───── SUPPLIED RECORDS
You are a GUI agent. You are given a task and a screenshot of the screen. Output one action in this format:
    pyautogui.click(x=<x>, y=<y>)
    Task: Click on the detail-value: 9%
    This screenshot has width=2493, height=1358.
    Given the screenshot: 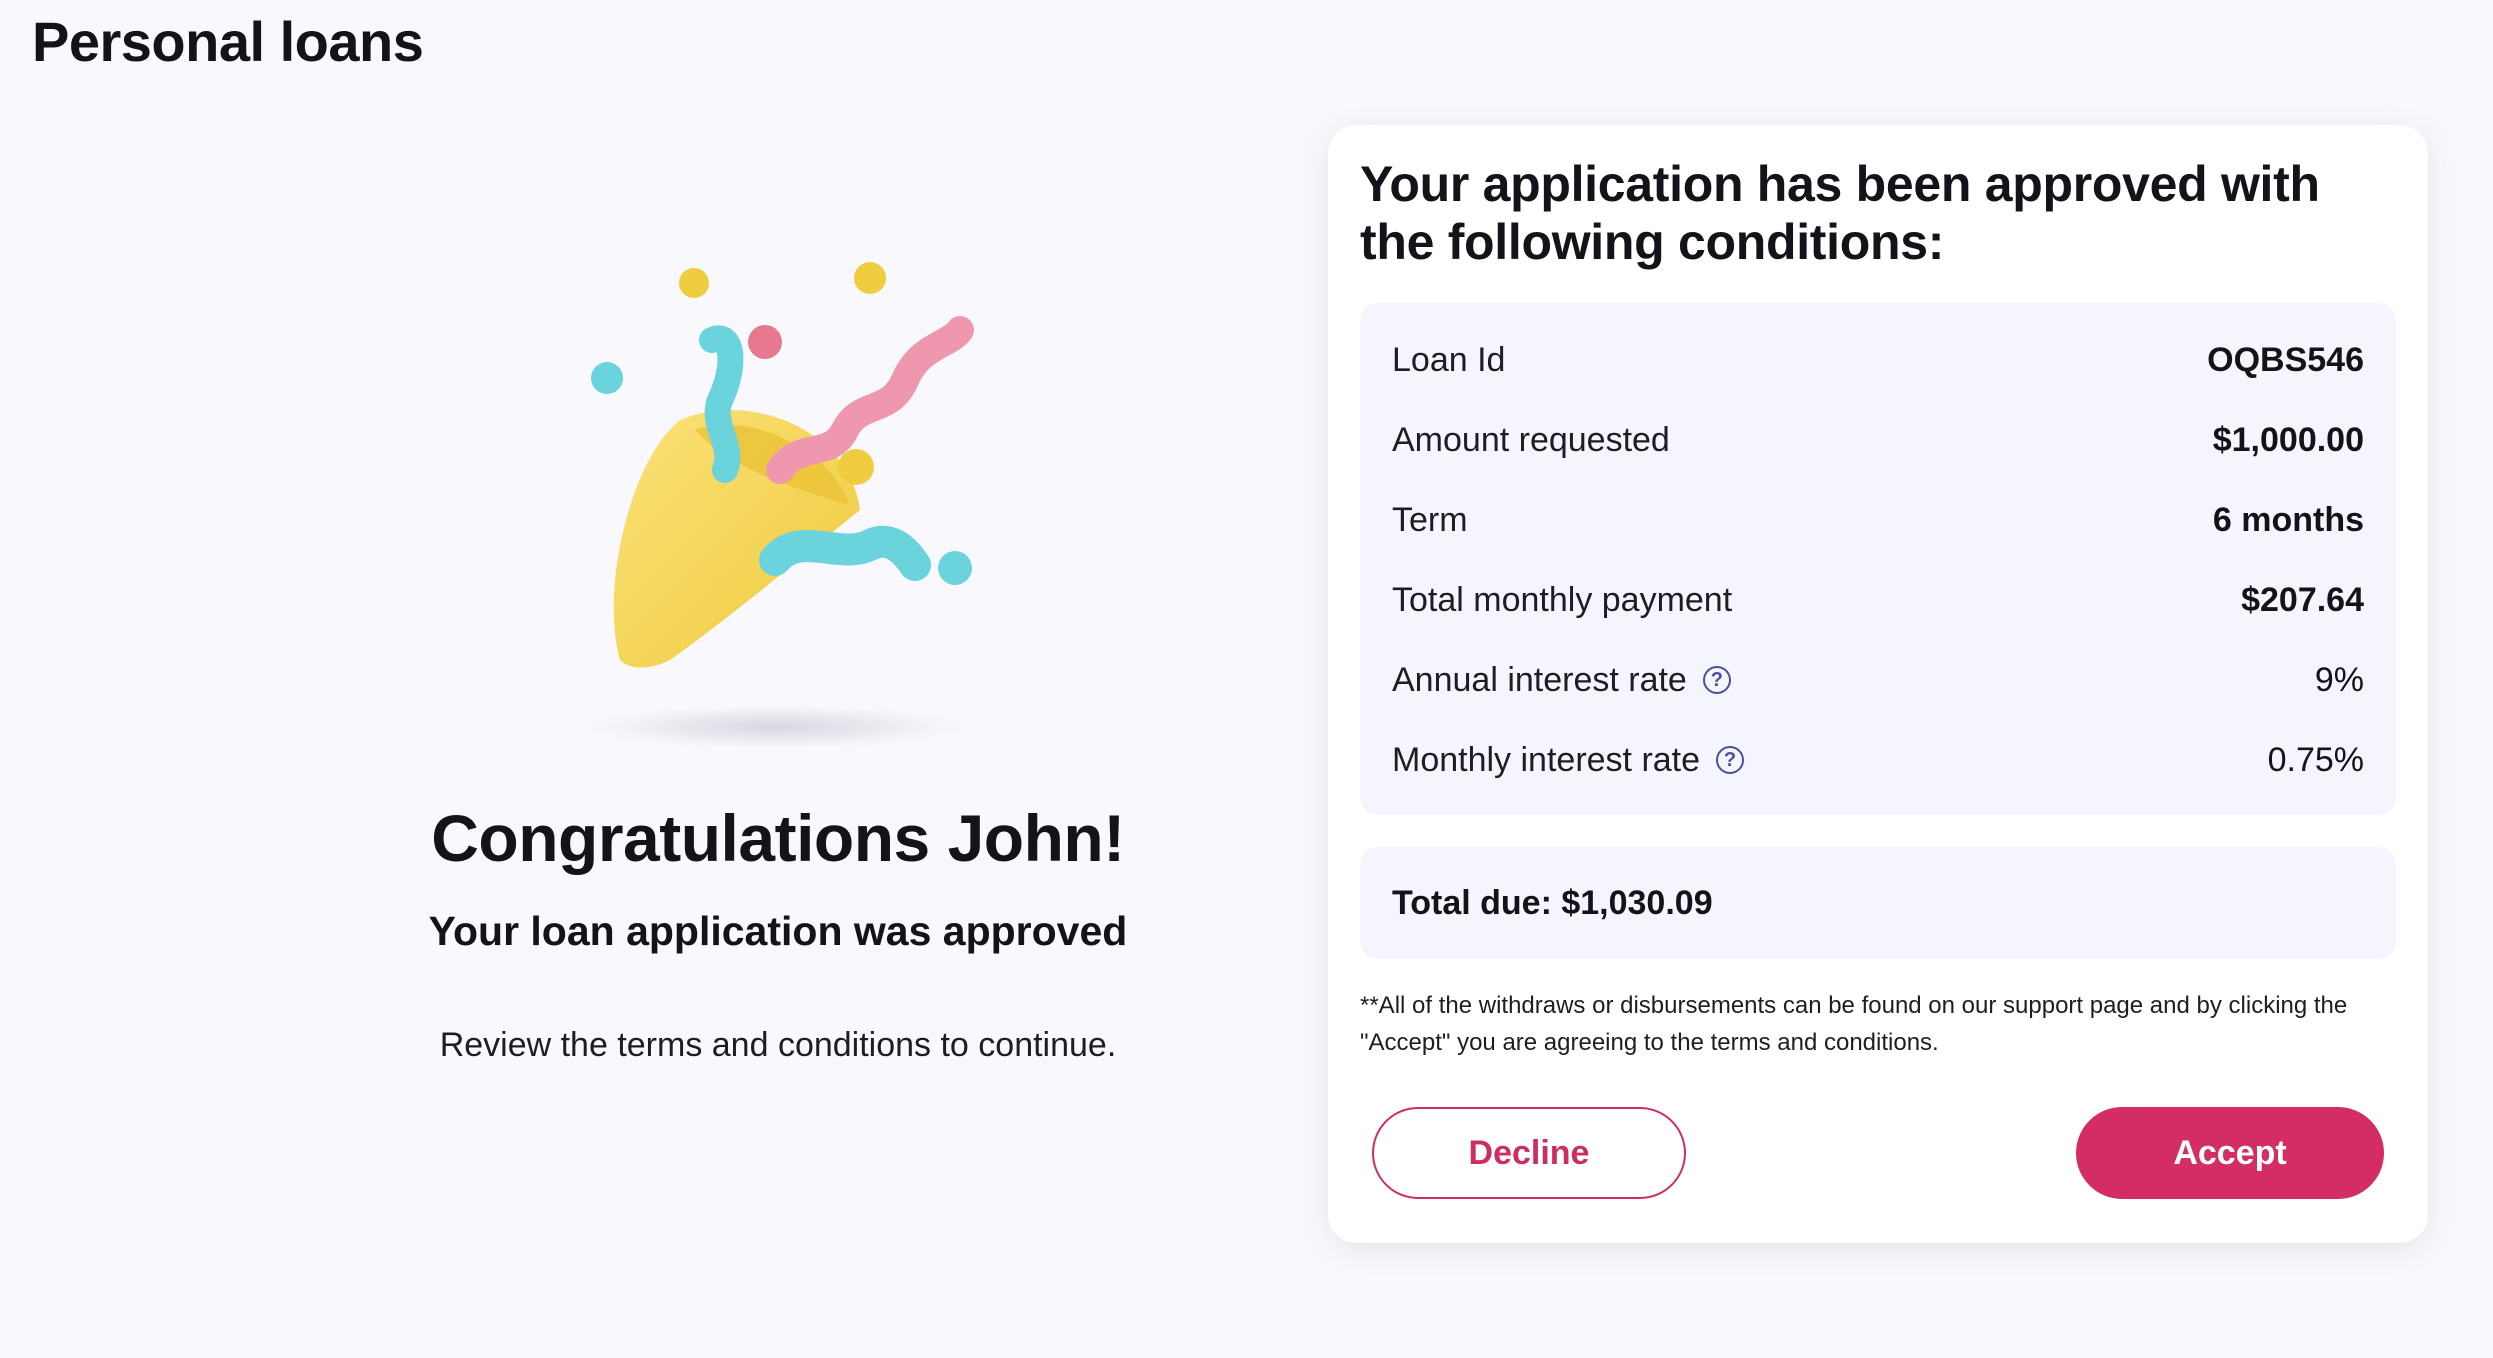 What is the action you would take?
    pyautogui.click(x=2339, y=680)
──────────
* EXERCISE PROMPT *
Edit the entries from the start up to and including the line with "This screenshot has", replacing "screenshot" with "screen image" and leaving everything else unchanged.

* WRITTEN RESPONSE *
You are a GUI agent. You are given a task and a screen image of the screen. Output one action in this format:
    pyautogui.click(x=<x>, y=<y>)
    Task: Click on the detail-value: 9%
    This screen image has width=2493, height=1358.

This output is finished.